* THE PROBLEM *
The data must be returned exactly. No line may be left out.

:::

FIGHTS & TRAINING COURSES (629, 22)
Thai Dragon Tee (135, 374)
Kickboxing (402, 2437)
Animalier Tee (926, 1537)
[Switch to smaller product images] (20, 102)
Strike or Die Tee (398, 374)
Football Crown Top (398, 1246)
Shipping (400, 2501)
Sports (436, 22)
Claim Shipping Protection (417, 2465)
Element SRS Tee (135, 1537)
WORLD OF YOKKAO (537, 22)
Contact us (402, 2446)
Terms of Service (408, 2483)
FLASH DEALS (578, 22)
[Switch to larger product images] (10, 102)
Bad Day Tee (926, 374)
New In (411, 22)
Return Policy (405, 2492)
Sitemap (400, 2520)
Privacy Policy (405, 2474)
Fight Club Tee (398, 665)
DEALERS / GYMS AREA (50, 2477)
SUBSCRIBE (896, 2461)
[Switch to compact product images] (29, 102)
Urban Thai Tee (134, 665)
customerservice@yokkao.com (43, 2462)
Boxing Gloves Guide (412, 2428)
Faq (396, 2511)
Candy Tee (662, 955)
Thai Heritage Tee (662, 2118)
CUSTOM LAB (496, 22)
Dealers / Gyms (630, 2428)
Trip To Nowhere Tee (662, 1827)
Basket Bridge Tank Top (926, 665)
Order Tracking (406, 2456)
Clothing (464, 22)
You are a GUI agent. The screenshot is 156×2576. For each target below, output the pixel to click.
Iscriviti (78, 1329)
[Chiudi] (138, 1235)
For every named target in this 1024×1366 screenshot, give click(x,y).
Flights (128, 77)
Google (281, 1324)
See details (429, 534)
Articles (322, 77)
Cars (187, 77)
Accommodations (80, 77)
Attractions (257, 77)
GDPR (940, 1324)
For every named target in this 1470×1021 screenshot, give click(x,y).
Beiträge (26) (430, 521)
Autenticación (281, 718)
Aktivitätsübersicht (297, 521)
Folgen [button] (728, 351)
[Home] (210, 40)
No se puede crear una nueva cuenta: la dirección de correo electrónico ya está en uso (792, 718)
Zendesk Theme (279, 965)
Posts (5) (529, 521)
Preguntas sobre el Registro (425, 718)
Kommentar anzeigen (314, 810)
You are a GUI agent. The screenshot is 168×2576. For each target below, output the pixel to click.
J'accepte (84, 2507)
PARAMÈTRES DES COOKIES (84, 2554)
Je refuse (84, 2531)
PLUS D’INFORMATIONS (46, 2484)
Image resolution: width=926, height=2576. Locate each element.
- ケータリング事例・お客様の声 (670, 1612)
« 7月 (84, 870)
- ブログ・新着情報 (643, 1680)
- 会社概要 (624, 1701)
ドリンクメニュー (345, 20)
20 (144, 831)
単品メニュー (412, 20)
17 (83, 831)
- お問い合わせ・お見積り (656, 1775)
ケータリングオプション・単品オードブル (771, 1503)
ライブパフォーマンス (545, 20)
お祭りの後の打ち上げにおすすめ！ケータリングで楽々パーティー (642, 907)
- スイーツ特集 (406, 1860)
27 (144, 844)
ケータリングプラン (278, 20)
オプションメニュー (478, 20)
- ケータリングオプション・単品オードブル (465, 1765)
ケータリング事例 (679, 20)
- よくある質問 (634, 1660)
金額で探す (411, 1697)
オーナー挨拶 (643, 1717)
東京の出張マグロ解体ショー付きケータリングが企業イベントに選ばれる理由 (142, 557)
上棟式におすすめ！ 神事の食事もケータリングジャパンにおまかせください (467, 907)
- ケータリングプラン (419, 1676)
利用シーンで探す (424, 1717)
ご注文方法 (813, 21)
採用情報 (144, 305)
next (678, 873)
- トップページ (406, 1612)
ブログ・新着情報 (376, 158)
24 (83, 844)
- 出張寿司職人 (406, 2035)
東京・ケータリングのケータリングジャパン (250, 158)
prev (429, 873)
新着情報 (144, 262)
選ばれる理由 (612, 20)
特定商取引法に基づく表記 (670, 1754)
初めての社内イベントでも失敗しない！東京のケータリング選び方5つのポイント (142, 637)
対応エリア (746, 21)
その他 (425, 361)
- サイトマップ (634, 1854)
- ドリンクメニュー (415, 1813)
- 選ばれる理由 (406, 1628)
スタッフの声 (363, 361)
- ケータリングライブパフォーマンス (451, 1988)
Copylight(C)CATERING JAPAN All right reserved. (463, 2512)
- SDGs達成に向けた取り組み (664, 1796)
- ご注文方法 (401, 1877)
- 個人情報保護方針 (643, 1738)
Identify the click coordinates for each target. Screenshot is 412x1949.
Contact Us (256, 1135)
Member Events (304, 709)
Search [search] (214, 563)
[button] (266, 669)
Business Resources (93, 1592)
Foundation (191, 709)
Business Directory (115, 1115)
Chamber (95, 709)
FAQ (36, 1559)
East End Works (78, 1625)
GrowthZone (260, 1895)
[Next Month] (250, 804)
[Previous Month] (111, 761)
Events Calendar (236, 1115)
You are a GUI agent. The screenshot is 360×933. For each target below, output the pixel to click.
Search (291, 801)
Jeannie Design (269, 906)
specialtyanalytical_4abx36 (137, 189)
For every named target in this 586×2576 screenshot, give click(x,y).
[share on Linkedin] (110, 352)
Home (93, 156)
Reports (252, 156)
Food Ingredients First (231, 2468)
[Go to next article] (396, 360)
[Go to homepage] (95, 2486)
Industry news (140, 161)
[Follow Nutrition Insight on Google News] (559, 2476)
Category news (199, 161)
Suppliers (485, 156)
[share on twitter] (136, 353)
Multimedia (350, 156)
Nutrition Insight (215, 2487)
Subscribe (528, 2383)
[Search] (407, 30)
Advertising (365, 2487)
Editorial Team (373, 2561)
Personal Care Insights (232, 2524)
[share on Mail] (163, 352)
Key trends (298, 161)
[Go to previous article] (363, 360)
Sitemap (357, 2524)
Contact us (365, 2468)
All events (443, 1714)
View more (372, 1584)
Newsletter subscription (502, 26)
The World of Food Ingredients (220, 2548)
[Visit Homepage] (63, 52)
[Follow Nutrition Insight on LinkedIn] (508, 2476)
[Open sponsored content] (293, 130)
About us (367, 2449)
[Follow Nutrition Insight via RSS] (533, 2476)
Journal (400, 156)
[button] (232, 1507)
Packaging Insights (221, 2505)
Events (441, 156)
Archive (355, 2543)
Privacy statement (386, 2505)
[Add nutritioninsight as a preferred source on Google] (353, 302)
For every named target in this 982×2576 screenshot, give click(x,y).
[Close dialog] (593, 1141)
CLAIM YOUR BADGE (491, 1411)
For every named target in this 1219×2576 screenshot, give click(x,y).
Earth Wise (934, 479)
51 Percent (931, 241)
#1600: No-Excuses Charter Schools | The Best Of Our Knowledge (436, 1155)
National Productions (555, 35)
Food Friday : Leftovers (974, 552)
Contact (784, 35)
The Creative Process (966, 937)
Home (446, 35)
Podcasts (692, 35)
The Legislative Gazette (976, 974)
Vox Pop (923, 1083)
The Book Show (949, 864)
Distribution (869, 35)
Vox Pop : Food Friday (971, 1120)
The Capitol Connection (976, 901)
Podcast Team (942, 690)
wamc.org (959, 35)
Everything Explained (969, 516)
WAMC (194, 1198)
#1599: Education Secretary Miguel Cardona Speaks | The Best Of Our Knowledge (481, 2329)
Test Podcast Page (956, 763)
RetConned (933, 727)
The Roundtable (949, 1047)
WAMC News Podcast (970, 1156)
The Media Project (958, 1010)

:::

* TASK ANSWER *
FIGHTS & TRAINING COURSES (629, 22)
Thai Dragon Tee (135, 374)
Kickboxing (402, 2437)
Animalier Tee (926, 1537)
[Switch to smaller product images] (20, 102)
Strike or Die Tee (398, 374)
Football Crown Top (398, 1246)
Shipping (400, 2501)
Sports (436, 22)
Claim Shipping Protection (417, 2465)
Element SRS Tee (135, 1537)
WORLD OF YOKKAO (537, 22)
Contact us (402, 2446)
Terms of Service (408, 2483)
FLASH DEALS (578, 22)
[Switch to larger product images] (10, 102)
Bad Day Tee (926, 374)
New In (411, 22)
Return Policy (405, 2492)
Sitemap (400, 2520)
Privacy Policy (405, 2474)
Fight Club Tee (398, 665)
DEALERS / GYMS AREA (50, 2477)
SUBSCRIBE (896, 2461)
[Switch to compact product images] (29, 102)
Urban Thai Tee (134, 665)
customerservice@yokkao.com (43, 2462)
Boxing Gloves Guide (412, 2428)
Faq (396, 2511)
Candy Tee (662, 955)
Thai Heritage Tee (662, 2118)
CUSTOM LAB (496, 22)
Dealers / Gyms (630, 2428)
Trip To Nowhere Tee (662, 1827)
Basket Bridge Tank Top (926, 665)
Order Tracking (406, 2456)
Clothing (464, 22)
You are a GUI agent. The screenshot is 156×2576. For each target below, output the pixel to click.
Iscriviti (78, 1329)
[Chiudi] (138, 1235)
For every named target in this 1024×1366 screenshot, give click(x,y).
Flights (128, 77)
Google (281, 1324)
See details (429, 534)
Articles (322, 77)
Cars (187, 77)
Accommodations (80, 77)
Attractions (257, 77)
GDPR (940, 1324)
For every named target in this 1470×1021 screenshot, give click(x,y).
Beiträge (26) (430, 521)
Autenticación (281, 718)
Aktivitätsübersicht (297, 521)
Folgen [button] (728, 351)
[Home] (210, 40)
No se puede crear una nueva cuenta: la dirección de correo electrónico ya está en uso (792, 718)
Zendesk Theme (279, 965)
Posts (5) (529, 521)
Preguntas sobre el Registro (425, 718)
Kommentar anzeigen (314, 810)
You are a GUI agent. The screenshot is 168×2576. For each target below, output the pixel to click.
J'accepte (84, 2507)
PARAMÈTRES DES COOKIES (84, 2554)
Je refuse (84, 2531)
PLUS D’INFORMATIONS (46, 2484)
Image resolution: width=926, height=2576. Locate each element.
- ケータリング事例・お客様の声 (670, 1612)
« 7月 (84, 870)
- ブログ・新着情報 (643, 1680)
- 会社概要 (624, 1701)
ドリンクメニュー (345, 20)
20 (144, 831)
単品メニュー (412, 20)
17 (83, 831)
- お問い合わせ・お見積り (656, 1775)
ケータリングオプション・単品オードブル (771, 1503)
ライブパフォーマンス (545, 20)
お祭りの後の打ち上げにおすすめ！ケータリングで楽々パーティー (642, 907)
- スイーツ特集 (406, 1860)
27 (144, 844)
ケータリングプラン (278, 20)
オプションメニュー (478, 20)
- ケータリングオプション・単品オードブル (465, 1765)
ケータリング事例 (679, 20)
- よくある質問 (634, 1660)
金額で探す (411, 1697)
オーナー挨拶 (643, 1717)
東京の出張マグロ解体ショー付きケータリングが企業イベントに選ばれる理由 (142, 557)
上棟式におすすめ！ 神事の食事もケータリングジャパンにおまかせください (467, 907)
- ケータリングプラン (419, 1676)
利用シーンで探す (424, 1717)
ご注文方法 (813, 21)
採用情報 (144, 305)
next (678, 873)
- トップページ (406, 1612)
ブログ・新着情報 (376, 158)
24 (83, 844)
- 出張寿司職人 (406, 2035)
東京・ケータリングのケータリングジャパン (250, 158)
prev (429, 873)
新着情報 (144, 262)
選ばれる理由 (612, 20)
特定商取引法に基づく表記 (670, 1754)
初めての社内イベントでも失敗しない！東京のケータリング選び方5つのポイント (142, 637)
対応エリア (746, 21)
その他 (425, 361)
- サイトマップ (634, 1854)
- ドリンクメニュー (415, 1813)
- 選ばれる理由 (406, 1628)
スタッフの声 (363, 361)
- ケータリングライブパフォーマンス (451, 1988)
Copylight(C)CATERING JAPAN All right reserved. (463, 2512)
- SDGs達成に向けた取り組み (664, 1796)
- ご注文方法 (401, 1877)
- 個人情報保護方針 (643, 1738)
Identify the click coordinates for each target. Screenshot is 412x1949.
Contact Us (256, 1135)
Member Events (304, 709)
Search [search] (214, 563)
[button] (266, 669)
Business Resources (93, 1592)
Foundation (191, 709)
Business Directory (115, 1115)
Chamber (95, 709)
FAQ (36, 1559)
East End Works (78, 1625)
GrowthZone (260, 1895)
[Next Month] (250, 804)
[Previous Month] (111, 761)
Events Calendar (236, 1115)
You are a GUI agent. The screenshot is 360×933. For each target below, output the pixel to click.
Search (291, 801)
Jeannie Design (269, 906)
specialtyanalytical_4abx36 (137, 189)
For every named target in this 586×2576 screenshot, give click(x,y).
[share on Linkedin] (110, 352)
Home (93, 156)
Reports (252, 156)
Food Ingredients First (231, 2468)
[Go to next article] (396, 360)
[Go to homepage] (95, 2486)
Industry news (140, 161)
[Follow Nutrition Insight on Google News] (559, 2476)
Category news (199, 161)
Suppliers (485, 156)
[share on twitter] (136, 353)
Multimedia (350, 156)
Nutrition Insight (215, 2487)
Subscribe (528, 2383)
[Search] (407, 30)
Advertising (365, 2487)
Editorial Team (373, 2561)
Personal Care Insights (232, 2524)
[share on Mail] (163, 352)
Key trends (298, 161)
[Go to previous article] (363, 360)
Sitemap (357, 2524)
Contact us (365, 2468)
All events (443, 1714)
View more (372, 1584)
Newsletter subscription (502, 26)
The World of Food Ingredients (220, 2548)
[Visit Homepage] (63, 52)
[Follow Nutrition Insight on LinkedIn] (508, 2476)
[Open sponsored content] (293, 130)
About us (367, 2449)
[Follow Nutrition Insight via RSS] (533, 2476)
Journal (400, 156)
[button] (232, 1507)
Packaging Insights (221, 2505)
Events (441, 156)
Archive (355, 2543)
Privacy statement (386, 2505)
[Add nutritioninsight as a preferred source on Google] (353, 302)
For every named target in this 982×2576 screenshot, give click(x,y).
[Close dialog] (593, 1141)
CLAIM YOUR BADGE (491, 1411)
For every named target in this 1219×2576 screenshot, give click(x,y).
Earth Wise (934, 479)
51 Percent (931, 241)
#1600: No-Excuses Charter Schools | The Best Of Our Knowledge (436, 1155)
National Productions (555, 35)
Food Friday : Leftovers (974, 552)
Contact (784, 35)
The Creative Process (966, 937)
Home (446, 35)
Podcasts (692, 35)
The Legislative Gazette (976, 974)
Vox Pop (923, 1083)
The Book Show (949, 864)
Distribution (869, 35)
Vox Pop : Food Friday (971, 1120)
The Capitol Connection (976, 901)
Podcast Team (942, 690)
wamc.org (959, 35)
Everything Explained (969, 516)
WAMC (194, 1198)
#1599: Education Secretary Miguel Cardona Speaks | The Best Of Our Knowledge (481, 2329)
Test Podcast Page (956, 763)
RetConned (933, 727)
The Roundtable (949, 1047)
WAMC News Podcast (970, 1156)
The Media Project (958, 1010)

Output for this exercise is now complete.